Provided by the present invention for improving web crawlers stability, the data processing method of availability, can be with automatic identification The unstructuredness change of Webpage, and using the data pick-up logic of self adaptation, without frequent maintenance, cost has been saved, together When improve the stability that web data is crawled, possess more preferable universality.
Preferably, the step S1 includes:The corresponding label of the feature and current page specified in advance is compared one by one, if not Unanimously, then it is assumed that the current page there occurs that local structure changes.
Preferably, the step S2 includes:Obtain the html file of the current page;Extracted from the html file The content in content and div tag in Table labels;Current page described in content obtaining in the Table labels Topology layout, according to the current page topology layout parsing content;Described in content obtaining in the div tag The topology layout of current page, the topology layout parsing content according to the current page.
Preferably, the topology layout of current page described in the content obtaining in the Table labels, according to institute The topology layout parsing content of current page is stated, including:Detect the title division in the Table labels;Extract the Table Except the various dimensions information of title division in label;The various dimensions information according to extracting judges topology layout;According to the knot Structure layout obtains business datum.
Preferably, the topology layout of current page described in the content obtaining in the div tag, according to described The topology layout parsing content of current page, including:Obtain what is matched with known business field name from the div tag Label, and the position judgment topology layout according to the label for matching in div tag, business number is obtained according to topology layout According to.

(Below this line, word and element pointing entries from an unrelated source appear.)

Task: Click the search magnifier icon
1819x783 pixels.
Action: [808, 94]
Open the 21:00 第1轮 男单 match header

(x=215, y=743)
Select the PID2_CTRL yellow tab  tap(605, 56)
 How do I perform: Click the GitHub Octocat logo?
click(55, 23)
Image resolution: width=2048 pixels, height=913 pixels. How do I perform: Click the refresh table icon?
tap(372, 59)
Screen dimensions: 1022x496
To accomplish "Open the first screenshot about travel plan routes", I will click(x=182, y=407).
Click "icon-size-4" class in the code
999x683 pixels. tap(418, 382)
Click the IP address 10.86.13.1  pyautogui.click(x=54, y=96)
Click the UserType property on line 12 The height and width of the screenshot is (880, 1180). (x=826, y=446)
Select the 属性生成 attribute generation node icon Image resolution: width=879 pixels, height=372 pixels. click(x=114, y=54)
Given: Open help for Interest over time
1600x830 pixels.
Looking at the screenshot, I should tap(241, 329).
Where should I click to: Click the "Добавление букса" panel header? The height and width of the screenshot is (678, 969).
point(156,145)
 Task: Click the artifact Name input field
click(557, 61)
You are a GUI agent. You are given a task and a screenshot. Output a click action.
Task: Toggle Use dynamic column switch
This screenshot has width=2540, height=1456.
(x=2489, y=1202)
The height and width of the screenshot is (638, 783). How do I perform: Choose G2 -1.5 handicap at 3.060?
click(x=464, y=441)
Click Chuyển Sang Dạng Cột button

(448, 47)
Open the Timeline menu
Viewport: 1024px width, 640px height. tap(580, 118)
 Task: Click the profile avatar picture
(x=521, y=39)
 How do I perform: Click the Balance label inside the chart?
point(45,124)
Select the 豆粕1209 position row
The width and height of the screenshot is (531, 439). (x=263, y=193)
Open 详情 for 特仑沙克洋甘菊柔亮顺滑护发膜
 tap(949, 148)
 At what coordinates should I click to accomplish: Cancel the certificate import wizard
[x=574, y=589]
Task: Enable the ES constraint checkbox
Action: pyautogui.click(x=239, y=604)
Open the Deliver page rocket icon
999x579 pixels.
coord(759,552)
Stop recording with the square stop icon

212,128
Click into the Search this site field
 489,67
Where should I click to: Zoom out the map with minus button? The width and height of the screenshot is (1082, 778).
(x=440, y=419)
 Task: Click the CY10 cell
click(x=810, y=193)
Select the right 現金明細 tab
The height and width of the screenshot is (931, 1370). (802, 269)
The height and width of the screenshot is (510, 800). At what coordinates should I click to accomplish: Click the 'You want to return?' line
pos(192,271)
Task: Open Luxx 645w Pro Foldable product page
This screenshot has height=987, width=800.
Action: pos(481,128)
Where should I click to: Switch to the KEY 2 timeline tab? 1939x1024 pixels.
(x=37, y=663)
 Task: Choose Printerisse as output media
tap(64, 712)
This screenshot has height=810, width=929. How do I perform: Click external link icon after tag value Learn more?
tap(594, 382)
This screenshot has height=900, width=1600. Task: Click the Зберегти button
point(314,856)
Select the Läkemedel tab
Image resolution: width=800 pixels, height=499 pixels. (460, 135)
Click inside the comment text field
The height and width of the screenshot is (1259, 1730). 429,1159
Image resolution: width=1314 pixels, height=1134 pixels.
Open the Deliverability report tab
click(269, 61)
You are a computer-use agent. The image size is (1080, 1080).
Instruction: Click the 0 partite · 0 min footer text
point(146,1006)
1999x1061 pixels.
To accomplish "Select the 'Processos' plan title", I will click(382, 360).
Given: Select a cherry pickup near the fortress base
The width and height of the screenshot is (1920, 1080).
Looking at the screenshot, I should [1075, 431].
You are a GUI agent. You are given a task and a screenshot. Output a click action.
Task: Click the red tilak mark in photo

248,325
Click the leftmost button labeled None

Second aspect, a kind of data processing equipment for improving web crawlers stability, availability that the present invention is provided, Including:Structural variation detection module, for according to the feature specified in advance, judging whether current page there occurs partial structurtes Property change;Parsing module, if being changed for non-recurring structure, obtains the topology layout of the current page, according to described The topology layout of current page parses the content in the current page;Field self-adaptative adjustment module, according to what is be pre-configured with Mapping ruler, to doing self organizing maps by parsing the service fields for obtaining name, and stores to memory block.
Data processing equipment provided by the present invention for improving web crawlers stability, availability, can be with automatic identification The unstructuredness change of Webpage, and using the data pick-up logic of self adaptation, without frequent maintenance, cost has been saved, together When improve the stability that web data is crawled, possess more preferable universality.
Preferably, it is described it is structural variation detection module specifically for:Feature and the current page specified in advance are compared one by one The corresponding label in face, if inconsistent, then it is assumed that the current page there occurs that local structure changes.
Preferably, the parsing module specifically for:Obtain the html file of the current page;From the html file Extract the content in the content and div tag in Table labels;Described in content obtaining in the Table labels when The topology layout of the preceding page, the topology layout parsing content according to the current page;Content in the div tag is obtained The topology layout of the current page is taken, the topology layout parsing content according to the current page.
Preferably, in the parsing module, the structure of current page described in the content obtaining in the Table labels Layout, the topology layout parsing content according to the current page, including:Detect the title division in the Table labels;Take out Take in the Table labels except the various dimensions information of title division;The various dimensions information according to extracting judges topology layout; Business datum is obtained according to the topology layout.
Preferably, in the parsing module, the structure cloth of current page described in the content obtaining in the div tag Office, the topology layout parsing content according to the current page, including:Obtained and known business field from the div tag The label of name matching, and the position judgment topology layout according to the label for matching in div tag, obtain according to topology layout Take business datum.
Brief description of the drawings
Fig. 1 by the embodiment of the present invention provide for improving web crawlers stability, the data processing method of availability Flow chart;
Fig. 2 is the layout of the title division, remarks section and business datum part in an example table;
Fig. 3 is the example of many TL layouts in longitudinal direction;
Fig. 4 is the example of laterally many TL layouts;
Fig. 5 is an example for the form of many TL layouts cut merging;
Fig. 6 is an example for the form of many TL layouts cut merging;
Fig. 7 is the example processed the form of single TL (multistage) layouts;
The data processing equipment for improving web crawlers stability, availability that Fig. 8 is provided by the embodiment of the present invention Structured flowchart.
Specific embodiment
The embodiment of technical solution of the present invention is described in detail below in conjunction with accompanying drawing.Following examples are only used for Technical scheme is clearly illustrated, therefore is intended only as example, and protection of the invention can not be limited with this Scope.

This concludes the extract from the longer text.